Der Sohn genießt den Urlaub bei Oma und Opa. Die Eltern leiden stumm zu Hause

In Hildesheim hatte ich genug. Ich klappte mein Buch zusammen, sah aus dem Zugfenster und dann zu Anna. „Ich halte das nicht aus. Ich steige jetzt aus und fahre zurück“, sagte ich. Natürlich blieb ich sitzen und fuhr weiter. Immer weiter weg von meinem Sohn, den wir gerade für zwei Wochen bei Oma und Opa abgeliefert hatten. „Reiß dich zusammen“, sagte meine Frau, „so schlimm wird es nicht werden.“

Dabei war sie es doch gewesen, die noch am Vorabend Kidnapperpläne geschmiedet hatte: „Wenn die Zugtüren zugehen, reißen wir Jonas einfach Oma aus dem Arm und nehmen ihn wieder mit.“ Das hatte sie gesagt, und ich war Feuer und Flamme gewesen. Doch als es dann so weit war, versagten wir beide jämmerlich.

Eltern im Ausnahmezustand. Seit drei Jahren kreist unser Dasein um den Nachwuchs. Dann fährt er in den Urlaub und unser Leben gerät aus den Fugen. Schon die ICE-Fahrt zurück nach Hause ist eine neue alte Erfahrung. Niemand krümelt mir honiggesüßte Tierkekse auf den Schoß, niemand zerrt unter dem Sitz an Annas Schuhen, niemand klemmt sich die Hände in den automatischen Türen. Wir lehnen uns zurück und genießen die Ruhe. Aaaah, wie haben wir das vermisst! Ein Leben als Individuum, nicht nur als Erzeuger und Ernährer zu führen. Kino! Kneipe! Konzert! Die süße Erinnerung an Zeiten ohne Klotz am Bein überschwemmt uns.

Zu Hause landen wir dann doch wieder auf der Couch. „Heute Abend gehen wir nicht mehr los“, sagt Anna und döst vor dem Bildschirm ein. Am nächsten Morgen verschlafen wir, weil niemand um kurz vor sechs vor unserem Bett auftaucht und nach warmer Milch verlangt. Auch das Frühstück zieht sich zu lange hin. Schließlich muss man nicht um kurz vor acht mit dem Töpfchen ins Kinderzimmer rennen und um kurz nach acht zum Kindergarten flitzen. Weil der Chef in die Urlaubsplanung meines Kindes eingeweiht ist, zieht auch die beste Ausrede für trödeligen Arbeitsbeginn nicht, etwa: „Jonas kam heute einfach nicht aus dem Bett.“ Das klänge seltsam, wenn er 600 Kilometer entfernt schläft.

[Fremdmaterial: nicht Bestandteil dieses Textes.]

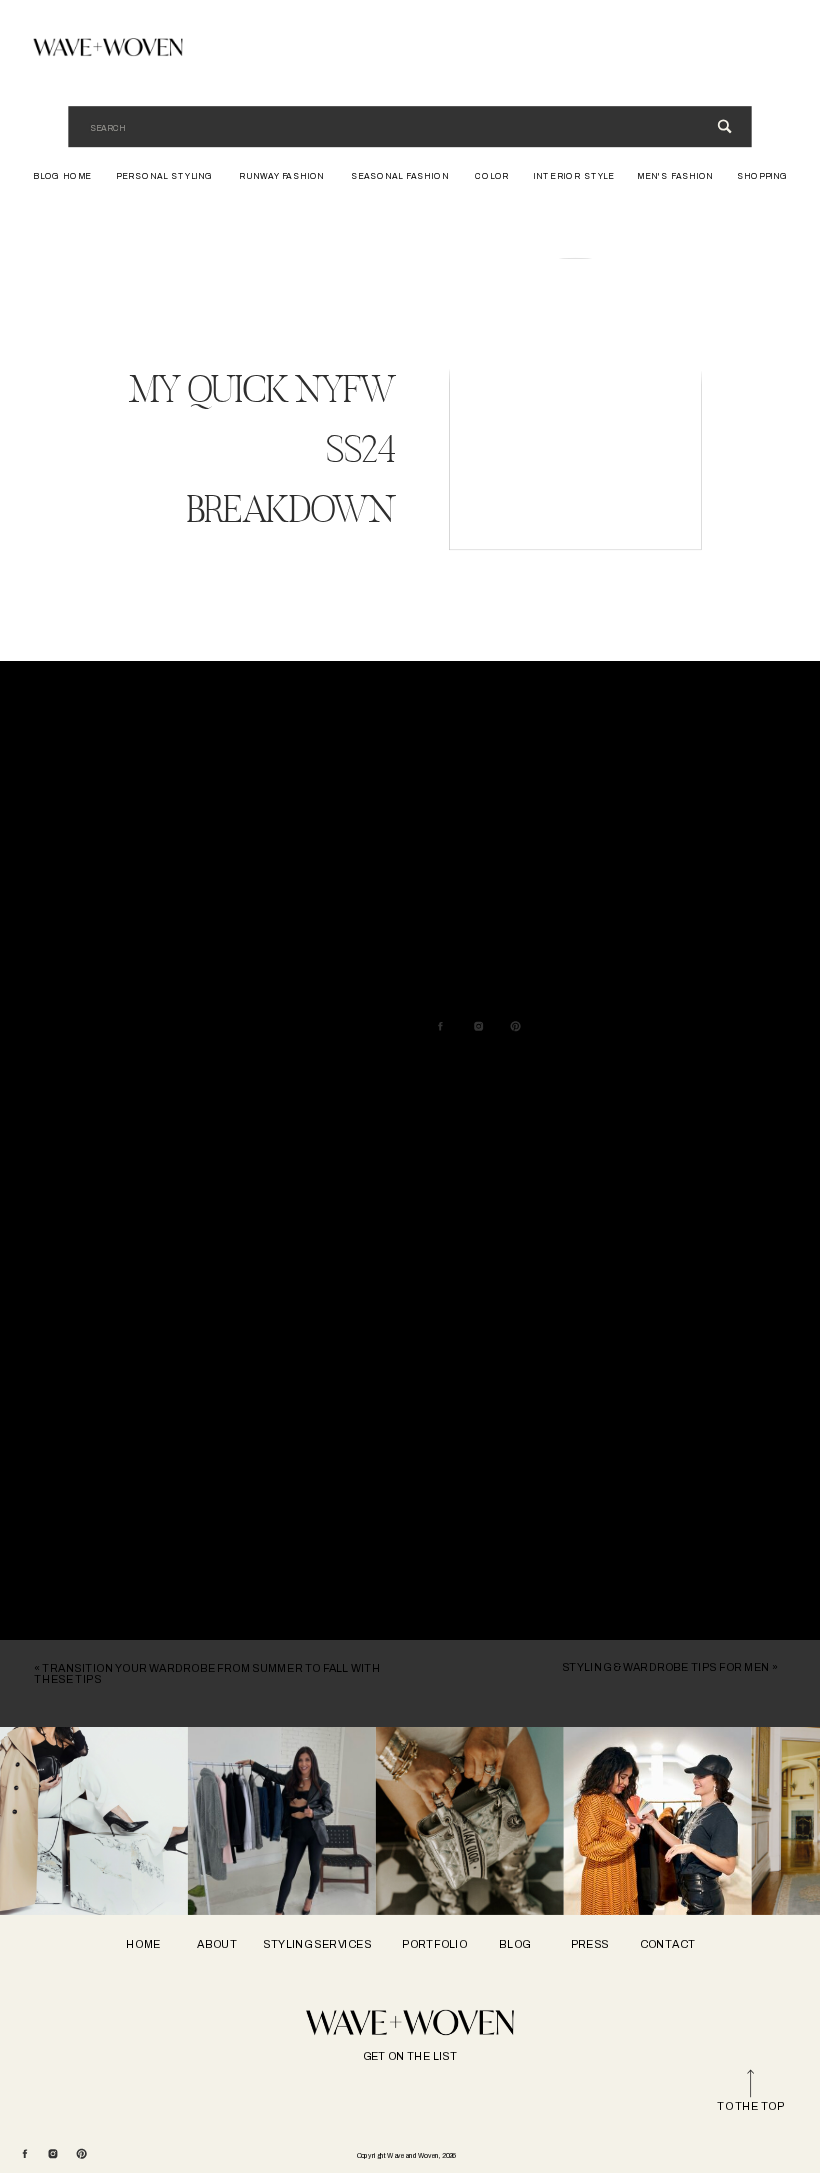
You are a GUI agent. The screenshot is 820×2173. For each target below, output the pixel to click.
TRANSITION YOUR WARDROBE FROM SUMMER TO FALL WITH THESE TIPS (207, 1674)
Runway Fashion (174, 744)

„Ihr lasst euer Kind wirklich für zwei Wochen allein?“, fragt entsetzt unsere Freundin Petra. Unser Rabeneltern-Image haben wir uns hart erarbeitet: Den Sohn mit einem Jahr in den Kindergarten abgeschoben, mit zwei Jahren eine Woche mit Oma und Opa allein, jetzt für zwei Wochen in der Kinderlandverschickung. Jonas findet das toll. Von wem sonst kriegt er jeden Tag Schokoladeneis als von der vorigen Generation, die es sich zur Maxime erhoben hat, dass Eltern erziehen müssen und Großeltern verwöhnen dürfen? Am Telefon ist er quietschfidel und erzählt von seinen Abenteuern am Badestrand. Frühe Selbstständigkeit ist gut für Kinder, heißt es in allen Erziehungsberatern. Die Kleinen müssten lernen, dass Mama und Papa weggehen und trotzdem wiederkommen – „das tut den Kindern nur gut“.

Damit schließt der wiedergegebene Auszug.